### EXERCISE REQUIREMENTS
From the records that follow, copy every line in which "computer" appears.

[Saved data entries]
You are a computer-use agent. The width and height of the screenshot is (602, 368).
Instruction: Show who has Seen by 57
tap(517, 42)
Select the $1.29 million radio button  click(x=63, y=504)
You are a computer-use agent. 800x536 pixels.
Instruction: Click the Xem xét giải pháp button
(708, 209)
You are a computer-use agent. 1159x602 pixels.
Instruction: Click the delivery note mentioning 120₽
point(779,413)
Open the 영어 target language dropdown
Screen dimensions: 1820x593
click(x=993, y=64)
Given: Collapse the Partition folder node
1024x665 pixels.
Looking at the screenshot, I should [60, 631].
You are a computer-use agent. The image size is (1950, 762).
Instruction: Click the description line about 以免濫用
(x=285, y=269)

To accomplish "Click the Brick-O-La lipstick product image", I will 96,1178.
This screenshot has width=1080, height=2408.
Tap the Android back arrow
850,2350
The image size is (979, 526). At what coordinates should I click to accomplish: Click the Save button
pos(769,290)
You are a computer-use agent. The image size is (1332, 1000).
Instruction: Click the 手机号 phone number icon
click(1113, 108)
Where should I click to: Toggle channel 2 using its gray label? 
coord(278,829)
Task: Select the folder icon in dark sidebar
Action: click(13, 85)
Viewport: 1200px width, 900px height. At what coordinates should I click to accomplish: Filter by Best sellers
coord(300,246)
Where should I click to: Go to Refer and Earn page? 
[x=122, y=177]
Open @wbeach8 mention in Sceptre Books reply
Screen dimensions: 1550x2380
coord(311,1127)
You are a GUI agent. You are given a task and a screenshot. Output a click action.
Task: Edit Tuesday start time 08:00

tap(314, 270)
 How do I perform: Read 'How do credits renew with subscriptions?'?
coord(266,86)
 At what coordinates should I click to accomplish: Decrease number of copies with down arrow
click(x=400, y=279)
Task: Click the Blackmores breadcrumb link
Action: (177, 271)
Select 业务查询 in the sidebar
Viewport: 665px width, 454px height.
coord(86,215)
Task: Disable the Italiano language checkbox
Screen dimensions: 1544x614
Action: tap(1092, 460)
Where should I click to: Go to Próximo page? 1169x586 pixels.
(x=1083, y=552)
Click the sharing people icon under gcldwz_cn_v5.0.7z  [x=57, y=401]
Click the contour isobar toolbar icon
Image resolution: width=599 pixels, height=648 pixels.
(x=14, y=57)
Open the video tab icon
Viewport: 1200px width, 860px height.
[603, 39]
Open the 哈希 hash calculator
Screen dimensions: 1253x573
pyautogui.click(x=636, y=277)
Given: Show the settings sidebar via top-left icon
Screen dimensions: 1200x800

### EXERCISE RESULT
You are a computer-use agent. The width and height of the screenshot is (602, 368).
You are a computer-use agent. 800x536 pixels.
You are a computer-use agent. 1159x602 pixels.
You are a computer-use agent. The image size is (1950, 762).
You are a computer-use agent. The image size is (1332, 1000).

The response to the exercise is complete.